→ **PASSAGE SHOWN**

Is it true they do it with foxes to scare off other foxes?

I got told that as a kid, pretty sure a fox isn't clever enough to work out that's a warning though :hmm:


----------



## Woodsman (Aug 12, 2008)

bobby said:


> Is it true they do it with foxes to scare off other foxes?
> 
> I got told that as a kid, pretty sure a fox isn't clever enough to work out that's a warning though :hmm:


I've not seen or heard of this before.Could be as above a professional pest catcher showing his handiwork.
As for scaring off other foxes,I would have thought this would provide meals for them rather than scare them off.


----------



## bobby (Sep 26, 2006)

Woodsman said:


> I've not seen or heard of this before.Could be as above a professional pest catcher showing his handiwork.
> As for scaring off other foxes,I would have thought this would provide meals for them rather than scare them off.


I knew that was an old wives tale :whip:


----------



## KTedham (Feb 11, 2009)

I once saw one while on a walk in the county on a nice sunny day. It was ambling about on top of some short grass next to some molehills. I was quite young at the time and out of curiosity, I gently stroked it's back which it didn't seem to mind in the slightest. It felt very soft and silky. ^^ 
I then left it to it as it didn't seem hurt or in distress of any kind.


----------



## KTedham (Feb 11, 2009)

Sadly, I also experienced the horror of the gamekeepers 'trophies' where I grew up. The walks in the summer always had the poor little moles strung up along the fences of the fields. I once saw rabbits strung up in a tree too.
It's a horrid practice and completely pointless as far as I can see. If they want to prove the job is done, they could take them to their employer and if it's for feeding the pheasants with maggots, there must be other ways.


----------

→ **AVAILABLE DATA**
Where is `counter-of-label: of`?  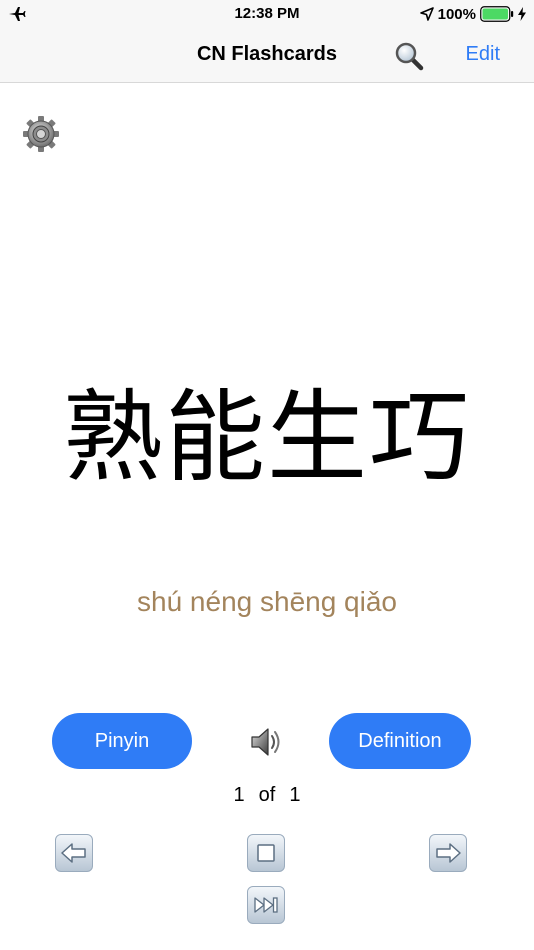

→ **ACTIVITY A**
Answer from the thread, one per line: (i) What does Woodsman think the dead foxes would give other foxes? (ii) What did KTedham once see strung up in a tree? (iii) How did the creature KTedham stroked feel?
→ **ACTIVITY B**
Please write out the part of the thread that opens with "I once saw one" and closes with "a tree too.", with "fences" switched to "hedges".

→ **REPLY A**
(i) Meals
(ii) Rabbits
(iii) Very soft and silky

→ **REPLY B**
I once saw one while on a walk in the county on a nice sunny day. It was ambling about on top of some short grass next to some molehills. I was quite young at the time and out of curiosity, I gently stroked it's back which it didn't seem to mind in the slightest. It felt very soft and silky. ^^ 
I then left it to it as it didn't seem hurt or in distress of any kind.


----------



## KTedham (Feb 11, 2009)

Sadly, I also experienced the horror of the gamekeepers 'trophies' where I grew up. The walks in the summer always had the poor little moles strung up along the hedges of the fields. I once saw rabbits strung up in a tree too.